[Start THE INPUT]

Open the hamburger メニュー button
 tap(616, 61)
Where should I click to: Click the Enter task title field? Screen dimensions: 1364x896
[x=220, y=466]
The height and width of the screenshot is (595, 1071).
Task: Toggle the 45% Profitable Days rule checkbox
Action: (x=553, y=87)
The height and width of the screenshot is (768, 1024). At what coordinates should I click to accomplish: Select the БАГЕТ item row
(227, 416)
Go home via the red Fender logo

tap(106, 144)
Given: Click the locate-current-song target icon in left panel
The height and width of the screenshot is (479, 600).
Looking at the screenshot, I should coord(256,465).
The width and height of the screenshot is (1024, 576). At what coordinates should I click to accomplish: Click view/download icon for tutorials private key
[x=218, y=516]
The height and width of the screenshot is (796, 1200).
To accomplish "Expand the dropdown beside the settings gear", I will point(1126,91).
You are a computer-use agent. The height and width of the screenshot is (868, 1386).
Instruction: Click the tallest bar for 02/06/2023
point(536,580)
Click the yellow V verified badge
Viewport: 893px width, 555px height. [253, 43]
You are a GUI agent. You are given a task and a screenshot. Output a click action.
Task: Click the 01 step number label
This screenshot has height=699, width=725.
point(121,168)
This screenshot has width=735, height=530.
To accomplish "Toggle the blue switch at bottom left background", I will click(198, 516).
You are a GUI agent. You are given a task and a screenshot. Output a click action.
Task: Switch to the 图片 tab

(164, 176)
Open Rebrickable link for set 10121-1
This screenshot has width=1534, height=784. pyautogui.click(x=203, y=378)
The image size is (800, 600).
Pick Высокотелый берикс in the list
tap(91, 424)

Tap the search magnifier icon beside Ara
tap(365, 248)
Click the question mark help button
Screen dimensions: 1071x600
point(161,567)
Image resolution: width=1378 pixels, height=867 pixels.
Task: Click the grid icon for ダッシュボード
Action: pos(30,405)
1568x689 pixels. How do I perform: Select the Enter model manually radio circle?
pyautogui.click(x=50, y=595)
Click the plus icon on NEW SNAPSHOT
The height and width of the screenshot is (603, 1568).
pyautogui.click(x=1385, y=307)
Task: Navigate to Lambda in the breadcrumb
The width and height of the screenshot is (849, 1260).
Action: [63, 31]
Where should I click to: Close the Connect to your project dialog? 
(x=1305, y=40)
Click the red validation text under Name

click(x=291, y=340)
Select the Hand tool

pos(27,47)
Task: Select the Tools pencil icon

[End THE INPUT]

REQUIRED WORK >> Convert the lines of the records above into a Markdown table with two columns, Row and Line. Put a row number in the first column and the line in the second, and omit blank lines.

RESULT OF THE TASK >>
| Row | Line |
|---|---|
| 1 | Open the hamburger メニュー button |
| 2 |  tap(616, 61) |
| 3 | Where should I click to: Click the Enter task title field? Screen dimensions: 1364x896 |
| 4 | [x=220, y=466] |
| 5 | The height and width of the screenshot is (595, 1071). |
| 6 | Task: Toggle the 45% Profitable Days rule checkbox |
| 7 | Action: (x=553, y=87) |
| 8 | The height and width of the screenshot is (768, 1024). At what coordinates should I click to accomplish: Select the БАГЕТ item row |
| 9 | (227, 416) |
| 10 | Go home via the red Fender logo |
| 11 | tap(106, 144) |
| 12 | Given: Click the locate-current-song target icon in left panel |
| 13 | The height and width of the screenshot is (479, 600). |
| 14 | Looking at the screenshot, I should coord(256,465). |
| 15 | The width and height of the screenshot is (1024, 576). At what coordinates should I click to accomplish: Click view/download icon for tutorials private key |
| 16 | [x=218, y=516] |
| 17 | The height and width of the screenshot is (796, 1200). |
| 18 | To accomplish "Expand the dropdown beside the settings gear", I will point(1126,91). |
| 19 | You are a computer-use agent. The height and width of the screenshot is (868, 1386). |
| 20 | Instruction: Click the tallest bar for 02/06/2023 |
| 21 | point(536,580) |
| 22 | Click the yellow V verified badge |
| 23 | Viewport: 893px width, 555px height. [253, 43] |
| 24 | You are a GUI agent. You are given a task and a screenshot. Output a click action. |
| 25 | Task: Click the 01 step number label |
| 26 | This screenshot has height=699, width=725. |
| 27 | point(121,168) |
| 28 | This screenshot has width=735, height=530. |
| 29 | To accomplish "Toggle the blue switch at bottom left background", I will click(198, 516). |
| 30 | You are a GUI agent. You are given a task and a screenshot. Output a click action. |
| 31 | Task: Switch to the 图片 tab |
| 32 | (164, 176) |
| 33 | Open Rebrickable link for set 10121-1 |
| 34 | This screenshot has width=1534, height=784. pyautogui.click(x=203, y=378) |
| 35 | The image size is (800, 600). |
| 36 | Pick Высокотелый берикс in the list |
| 37 | tap(91, 424) |
| 38 | Tap the search magnifier icon beside Ara |
| 39 | tap(365, 248) |
| 40 | Click the question mark help button |
| 41 | Screen dimensions: 1071x600 |
| 42 | point(161,567) |
| 43 | Image resolution: width=1378 pixels, height=867 pixels. |
| 44 | Task: Click the grid icon for ダッシュボード |
| 45 | Action: pos(30,405) |
| 46 | 1568x689 pixels. How do I perform: Select the Enter model manually radio circle? |
| 47 | pyautogui.click(x=50, y=595) |
| 48 | Click the plus icon on NEW SNAPSHOT |
| 49 | The height and width of the screenshot is (603, 1568). |
| 50 | pyautogui.click(x=1385, y=307) |
| 51 | Task: Navigate to Lambda in the breadcrumb |
| 52 | The width and height of the screenshot is (849, 1260). |
| 53 | Action: [63, 31] |
| 54 | Where should I click to: Close the Connect to your project dialog?  |
| 55 | (x=1305, y=40) |
| 56 | Click the red validation text under Name |
| 57 | click(x=291, y=340) |
| 58 | Select the Hand tool |
| 59 | pos(27,47) |
| 60 | Task: Select the Tools pencil icon |